Both ROC and the Hosmer Lemeshow test assess validity, but Hosmer-Lemeshow is a measure of calibration, while and ROC is a measure of discrimination. Calibration is a measure of how well predicted probabilities match observed rates, while discrimination is the separation of events from non-events, these are complementary measures, and ideally we look to have both high, but models can have high calibration and low discrimination, and vice-versa. In this case, we find strong calibration and acceptable discrimination.
Our results indicate that physical health burden in the United States is associated with a variety of factors – physical, mental, behavioral, and socioeconomic factors all played a statistically significant role in both models. Both the linear and logistic models supported using the same predictors, with statistical and significance for all of those included in the final model.

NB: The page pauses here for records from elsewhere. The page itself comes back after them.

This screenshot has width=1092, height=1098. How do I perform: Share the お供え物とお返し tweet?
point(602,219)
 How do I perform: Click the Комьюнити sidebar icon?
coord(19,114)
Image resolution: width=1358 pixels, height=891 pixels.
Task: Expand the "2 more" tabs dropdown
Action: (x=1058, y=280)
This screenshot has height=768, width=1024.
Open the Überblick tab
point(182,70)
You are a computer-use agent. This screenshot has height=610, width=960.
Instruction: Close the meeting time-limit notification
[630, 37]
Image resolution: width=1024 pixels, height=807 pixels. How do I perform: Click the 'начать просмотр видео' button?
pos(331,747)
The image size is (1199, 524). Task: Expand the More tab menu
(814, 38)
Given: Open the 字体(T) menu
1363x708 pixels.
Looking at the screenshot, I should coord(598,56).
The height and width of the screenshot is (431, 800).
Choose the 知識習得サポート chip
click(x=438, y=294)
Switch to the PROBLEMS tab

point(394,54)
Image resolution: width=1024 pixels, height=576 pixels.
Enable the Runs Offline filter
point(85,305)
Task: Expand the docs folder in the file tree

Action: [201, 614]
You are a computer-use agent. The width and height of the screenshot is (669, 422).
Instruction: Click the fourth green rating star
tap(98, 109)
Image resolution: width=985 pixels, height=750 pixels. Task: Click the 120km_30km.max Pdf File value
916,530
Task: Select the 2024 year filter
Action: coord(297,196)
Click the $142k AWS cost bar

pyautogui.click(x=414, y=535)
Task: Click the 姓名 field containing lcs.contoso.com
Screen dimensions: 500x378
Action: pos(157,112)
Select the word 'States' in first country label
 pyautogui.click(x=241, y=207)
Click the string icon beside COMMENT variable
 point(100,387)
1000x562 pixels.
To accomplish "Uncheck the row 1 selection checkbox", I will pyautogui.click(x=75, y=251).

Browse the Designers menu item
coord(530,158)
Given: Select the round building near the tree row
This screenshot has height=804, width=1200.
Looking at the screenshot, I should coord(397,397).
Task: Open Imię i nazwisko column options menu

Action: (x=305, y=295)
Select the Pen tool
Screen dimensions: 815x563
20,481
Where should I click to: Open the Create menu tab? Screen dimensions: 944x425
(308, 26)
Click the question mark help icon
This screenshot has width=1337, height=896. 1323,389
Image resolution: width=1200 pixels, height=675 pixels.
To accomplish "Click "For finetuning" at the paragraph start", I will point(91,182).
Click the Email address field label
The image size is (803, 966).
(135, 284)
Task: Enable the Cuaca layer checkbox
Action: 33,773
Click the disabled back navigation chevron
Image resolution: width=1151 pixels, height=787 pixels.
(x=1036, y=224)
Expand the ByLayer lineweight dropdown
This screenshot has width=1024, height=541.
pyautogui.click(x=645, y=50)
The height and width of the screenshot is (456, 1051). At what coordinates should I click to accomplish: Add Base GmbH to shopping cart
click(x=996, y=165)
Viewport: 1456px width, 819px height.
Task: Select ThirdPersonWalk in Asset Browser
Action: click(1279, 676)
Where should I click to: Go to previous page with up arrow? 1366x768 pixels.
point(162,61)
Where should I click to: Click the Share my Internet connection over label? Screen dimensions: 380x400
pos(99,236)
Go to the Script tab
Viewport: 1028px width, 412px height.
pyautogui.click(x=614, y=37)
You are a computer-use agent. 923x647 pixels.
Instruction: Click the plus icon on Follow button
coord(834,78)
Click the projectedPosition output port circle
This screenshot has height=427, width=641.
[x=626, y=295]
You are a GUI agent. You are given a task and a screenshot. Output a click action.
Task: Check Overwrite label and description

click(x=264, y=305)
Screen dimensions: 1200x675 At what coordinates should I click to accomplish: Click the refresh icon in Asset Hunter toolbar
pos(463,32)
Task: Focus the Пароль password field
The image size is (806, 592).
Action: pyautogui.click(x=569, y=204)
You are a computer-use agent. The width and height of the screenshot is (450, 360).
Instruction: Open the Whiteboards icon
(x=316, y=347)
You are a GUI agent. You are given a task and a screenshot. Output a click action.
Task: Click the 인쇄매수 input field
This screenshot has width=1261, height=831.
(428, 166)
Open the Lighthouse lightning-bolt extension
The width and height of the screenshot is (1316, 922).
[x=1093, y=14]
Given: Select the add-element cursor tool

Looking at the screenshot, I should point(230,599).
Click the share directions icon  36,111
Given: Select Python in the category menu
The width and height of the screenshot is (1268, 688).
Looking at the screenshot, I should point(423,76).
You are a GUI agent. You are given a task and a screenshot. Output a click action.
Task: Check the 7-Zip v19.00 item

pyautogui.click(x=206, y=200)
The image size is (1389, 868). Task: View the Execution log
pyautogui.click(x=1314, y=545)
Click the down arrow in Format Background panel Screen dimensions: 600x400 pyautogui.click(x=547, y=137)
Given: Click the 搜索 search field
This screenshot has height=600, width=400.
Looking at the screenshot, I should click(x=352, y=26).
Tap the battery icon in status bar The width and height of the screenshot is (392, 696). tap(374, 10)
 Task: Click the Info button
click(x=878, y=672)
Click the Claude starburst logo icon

In both, income level, age group, and exercise status were all the strongest predictors of physical distress.
While this model has added response to the question, “Have you ever been told you have a depressive disorder?” as a predictor, most chronic conditions that may result in days of poor physical health have not been reflected in this analysis – these conditions are likely unmeasured confounders affecting both our outcome and our exposures. Additionally, while some elements of Socioeconomic Status are reflected with our measure of reported household income, this is a proxy for a large number of unmeasured effects, which are likely to further confound the outcome. Further, this analysis is entirely reflective of the results of a cross-sectional survey, where data is taken at a single point in time. This means that there is no way to infer causality, as there is no way to confirm whether an exposure occurred before an outcome.
Linear regression models can tell the magnitude of an effect of a predictor on the outcome, while logistic regressions measure the change in probability of an outcome. Linear regression is useful in being easy to interpret and convey the magnitude of effect, but by assuming that there is an effect uniformly across the predictor and outcome, it can add confusion that lowers interpretability. Logistic regression is more useful when you are looking for classification into categories. Linear regression model selection looks for residuals and numeric differences between observations and the prediction, whereas logistic selection frameworks look for accuracy and precision of the classification.
I did not use AI for this assignment.